• Request: Rewrite the data from its first line through the line containing "[x=1002, y=28]", replacing "Viewport" with "Display" and leaving everything else unchanged.

Recorded data
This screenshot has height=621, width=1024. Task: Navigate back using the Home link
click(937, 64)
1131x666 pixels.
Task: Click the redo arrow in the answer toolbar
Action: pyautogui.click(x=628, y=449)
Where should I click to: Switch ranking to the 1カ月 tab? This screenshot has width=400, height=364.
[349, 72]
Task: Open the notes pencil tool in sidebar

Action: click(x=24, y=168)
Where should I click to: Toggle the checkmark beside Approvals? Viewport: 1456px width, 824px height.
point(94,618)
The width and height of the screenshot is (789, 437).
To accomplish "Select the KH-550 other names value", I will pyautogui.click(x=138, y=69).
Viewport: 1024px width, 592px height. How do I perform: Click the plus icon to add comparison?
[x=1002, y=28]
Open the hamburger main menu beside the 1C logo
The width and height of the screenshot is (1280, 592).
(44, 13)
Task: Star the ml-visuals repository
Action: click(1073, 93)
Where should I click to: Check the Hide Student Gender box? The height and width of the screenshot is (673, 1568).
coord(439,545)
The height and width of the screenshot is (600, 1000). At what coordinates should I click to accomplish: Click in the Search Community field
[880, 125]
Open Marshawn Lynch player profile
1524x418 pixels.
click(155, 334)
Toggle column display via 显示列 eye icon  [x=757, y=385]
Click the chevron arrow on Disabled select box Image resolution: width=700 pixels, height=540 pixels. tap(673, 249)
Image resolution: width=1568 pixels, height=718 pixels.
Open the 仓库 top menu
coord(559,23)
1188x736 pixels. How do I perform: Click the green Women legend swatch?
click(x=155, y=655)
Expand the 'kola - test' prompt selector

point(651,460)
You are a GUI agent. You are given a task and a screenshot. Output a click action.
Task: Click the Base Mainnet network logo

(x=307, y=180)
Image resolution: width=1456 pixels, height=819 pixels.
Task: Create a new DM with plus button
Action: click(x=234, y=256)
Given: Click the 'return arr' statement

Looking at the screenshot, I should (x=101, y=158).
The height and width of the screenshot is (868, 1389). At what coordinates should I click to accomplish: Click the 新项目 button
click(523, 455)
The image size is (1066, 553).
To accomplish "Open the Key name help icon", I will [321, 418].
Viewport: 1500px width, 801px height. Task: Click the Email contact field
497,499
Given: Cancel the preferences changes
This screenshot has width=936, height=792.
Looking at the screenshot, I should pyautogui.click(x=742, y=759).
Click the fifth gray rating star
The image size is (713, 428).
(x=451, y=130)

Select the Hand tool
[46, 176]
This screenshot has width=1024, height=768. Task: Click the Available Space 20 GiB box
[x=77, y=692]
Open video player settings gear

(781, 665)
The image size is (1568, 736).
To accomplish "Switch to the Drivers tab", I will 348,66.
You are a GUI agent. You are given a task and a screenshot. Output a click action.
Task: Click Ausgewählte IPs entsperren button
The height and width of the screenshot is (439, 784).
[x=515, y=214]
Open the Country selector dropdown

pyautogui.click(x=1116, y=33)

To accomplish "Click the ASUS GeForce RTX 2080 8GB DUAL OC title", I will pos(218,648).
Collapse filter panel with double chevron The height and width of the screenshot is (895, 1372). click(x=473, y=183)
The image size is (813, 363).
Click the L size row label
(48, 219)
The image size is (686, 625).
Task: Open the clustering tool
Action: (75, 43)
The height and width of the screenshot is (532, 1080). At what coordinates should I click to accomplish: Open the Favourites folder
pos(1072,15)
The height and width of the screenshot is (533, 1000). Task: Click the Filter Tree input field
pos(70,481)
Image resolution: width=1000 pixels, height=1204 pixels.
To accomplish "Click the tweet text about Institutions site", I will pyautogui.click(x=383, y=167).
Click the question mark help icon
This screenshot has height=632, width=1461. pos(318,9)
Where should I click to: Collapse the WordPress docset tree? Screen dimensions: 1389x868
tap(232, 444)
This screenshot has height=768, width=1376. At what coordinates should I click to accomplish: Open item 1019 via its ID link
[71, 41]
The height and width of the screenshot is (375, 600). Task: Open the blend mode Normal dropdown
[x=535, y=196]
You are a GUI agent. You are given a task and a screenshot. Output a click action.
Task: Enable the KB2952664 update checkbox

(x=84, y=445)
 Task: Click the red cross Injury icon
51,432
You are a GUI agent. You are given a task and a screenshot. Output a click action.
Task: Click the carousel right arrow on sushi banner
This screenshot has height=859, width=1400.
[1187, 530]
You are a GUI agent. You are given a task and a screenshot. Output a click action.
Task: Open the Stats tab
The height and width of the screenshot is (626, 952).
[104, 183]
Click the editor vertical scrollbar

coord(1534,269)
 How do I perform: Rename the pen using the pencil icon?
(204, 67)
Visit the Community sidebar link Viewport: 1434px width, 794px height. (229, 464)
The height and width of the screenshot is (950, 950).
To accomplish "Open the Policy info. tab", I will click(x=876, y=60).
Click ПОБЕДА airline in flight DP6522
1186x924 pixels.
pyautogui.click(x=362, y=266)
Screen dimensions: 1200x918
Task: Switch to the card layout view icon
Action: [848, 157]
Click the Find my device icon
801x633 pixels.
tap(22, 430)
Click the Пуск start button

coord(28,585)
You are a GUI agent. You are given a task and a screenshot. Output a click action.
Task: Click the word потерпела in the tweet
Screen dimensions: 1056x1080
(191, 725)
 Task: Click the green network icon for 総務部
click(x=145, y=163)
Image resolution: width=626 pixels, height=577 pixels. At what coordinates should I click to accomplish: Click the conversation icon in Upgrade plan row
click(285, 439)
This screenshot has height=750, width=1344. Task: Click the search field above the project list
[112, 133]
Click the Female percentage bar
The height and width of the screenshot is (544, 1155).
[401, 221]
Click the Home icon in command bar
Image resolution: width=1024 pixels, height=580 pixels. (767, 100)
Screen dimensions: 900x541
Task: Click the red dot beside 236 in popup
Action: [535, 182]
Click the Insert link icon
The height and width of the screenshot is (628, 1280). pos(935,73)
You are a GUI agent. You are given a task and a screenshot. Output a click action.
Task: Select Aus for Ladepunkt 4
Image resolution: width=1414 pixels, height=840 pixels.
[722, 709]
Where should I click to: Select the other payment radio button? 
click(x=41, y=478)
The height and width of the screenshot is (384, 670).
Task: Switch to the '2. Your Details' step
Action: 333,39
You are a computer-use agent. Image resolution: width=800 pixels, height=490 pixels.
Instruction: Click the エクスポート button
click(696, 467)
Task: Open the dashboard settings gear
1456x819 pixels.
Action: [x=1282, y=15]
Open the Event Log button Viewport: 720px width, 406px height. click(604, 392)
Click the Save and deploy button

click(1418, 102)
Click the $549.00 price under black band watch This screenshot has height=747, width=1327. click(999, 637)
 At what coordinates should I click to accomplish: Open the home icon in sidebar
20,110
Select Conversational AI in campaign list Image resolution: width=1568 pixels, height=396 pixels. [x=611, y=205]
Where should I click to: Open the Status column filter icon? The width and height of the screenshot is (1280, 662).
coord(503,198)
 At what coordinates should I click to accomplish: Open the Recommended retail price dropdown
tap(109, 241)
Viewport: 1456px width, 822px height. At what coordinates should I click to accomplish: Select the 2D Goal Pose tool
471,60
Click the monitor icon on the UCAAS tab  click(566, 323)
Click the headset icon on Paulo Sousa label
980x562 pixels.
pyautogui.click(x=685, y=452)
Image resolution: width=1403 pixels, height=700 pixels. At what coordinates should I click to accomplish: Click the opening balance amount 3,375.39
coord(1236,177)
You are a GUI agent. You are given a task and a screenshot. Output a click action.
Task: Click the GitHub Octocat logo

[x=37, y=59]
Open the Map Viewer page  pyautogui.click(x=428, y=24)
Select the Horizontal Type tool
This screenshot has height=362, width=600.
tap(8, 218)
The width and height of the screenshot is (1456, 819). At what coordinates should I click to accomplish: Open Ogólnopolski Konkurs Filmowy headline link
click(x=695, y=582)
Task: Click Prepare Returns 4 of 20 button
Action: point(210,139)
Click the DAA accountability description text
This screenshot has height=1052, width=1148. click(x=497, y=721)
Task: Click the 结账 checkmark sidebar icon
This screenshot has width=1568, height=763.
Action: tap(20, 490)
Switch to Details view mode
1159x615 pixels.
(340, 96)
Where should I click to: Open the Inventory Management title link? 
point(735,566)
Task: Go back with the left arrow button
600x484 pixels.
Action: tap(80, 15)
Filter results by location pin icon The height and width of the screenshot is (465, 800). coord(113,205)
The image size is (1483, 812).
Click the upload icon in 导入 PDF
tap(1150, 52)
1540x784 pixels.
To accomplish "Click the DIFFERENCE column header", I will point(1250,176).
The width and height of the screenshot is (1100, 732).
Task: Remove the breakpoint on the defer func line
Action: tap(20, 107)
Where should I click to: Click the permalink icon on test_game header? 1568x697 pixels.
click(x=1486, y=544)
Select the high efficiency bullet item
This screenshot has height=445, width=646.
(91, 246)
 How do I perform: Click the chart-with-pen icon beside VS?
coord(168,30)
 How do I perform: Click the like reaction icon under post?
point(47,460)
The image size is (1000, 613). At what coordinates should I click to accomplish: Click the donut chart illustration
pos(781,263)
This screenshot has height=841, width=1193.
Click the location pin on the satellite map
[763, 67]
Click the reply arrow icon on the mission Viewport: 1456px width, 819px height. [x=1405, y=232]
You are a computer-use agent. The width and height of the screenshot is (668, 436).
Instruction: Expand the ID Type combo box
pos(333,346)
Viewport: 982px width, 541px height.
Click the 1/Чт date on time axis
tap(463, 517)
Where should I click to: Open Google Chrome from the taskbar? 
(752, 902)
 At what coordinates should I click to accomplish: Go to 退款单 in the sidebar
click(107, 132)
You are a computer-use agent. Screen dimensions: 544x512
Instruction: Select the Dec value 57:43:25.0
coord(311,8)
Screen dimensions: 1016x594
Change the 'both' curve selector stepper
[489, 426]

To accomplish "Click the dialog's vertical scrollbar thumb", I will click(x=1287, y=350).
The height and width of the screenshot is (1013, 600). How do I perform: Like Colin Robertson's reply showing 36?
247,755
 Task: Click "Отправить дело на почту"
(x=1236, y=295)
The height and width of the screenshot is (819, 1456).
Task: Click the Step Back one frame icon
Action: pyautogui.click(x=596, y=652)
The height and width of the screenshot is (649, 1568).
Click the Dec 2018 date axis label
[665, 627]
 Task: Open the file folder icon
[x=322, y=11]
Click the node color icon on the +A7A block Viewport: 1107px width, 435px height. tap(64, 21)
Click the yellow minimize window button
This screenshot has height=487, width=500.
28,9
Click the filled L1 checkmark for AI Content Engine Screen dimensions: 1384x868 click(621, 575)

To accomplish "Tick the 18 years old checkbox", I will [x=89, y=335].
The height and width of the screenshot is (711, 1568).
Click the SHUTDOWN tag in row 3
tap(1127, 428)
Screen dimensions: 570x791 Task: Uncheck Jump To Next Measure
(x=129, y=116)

• Written solution:
This screenshot has height=621, width=1024. Task: Navigate back using the Home link
click(937, 64)
1131x666 pixels.
Task: Click the redo arrow in the answer toolbar
Action: pyautogui.click(x=628, y=449)
Where should I click to: Switch ranking to the 1カ月 tab? This screenshot has width=400, height=364.
[349, 72]
Task: Open the notes pencil tool in sidebar

Action: click(x=24, y=168)
Where should I click to: Toggle the checkmark beside Approvals? Display: 1456px width, 824px height.
point(94,618)
The width and height of the screenshot is (789, 437).
To accomplish "Select the KH-550 other names value", I will pyautogui.click(x=138, y=69).
Display: 1024px width, 592px height. How do I perform: Click the plus icon to add comparison?
[x=1002, y=28]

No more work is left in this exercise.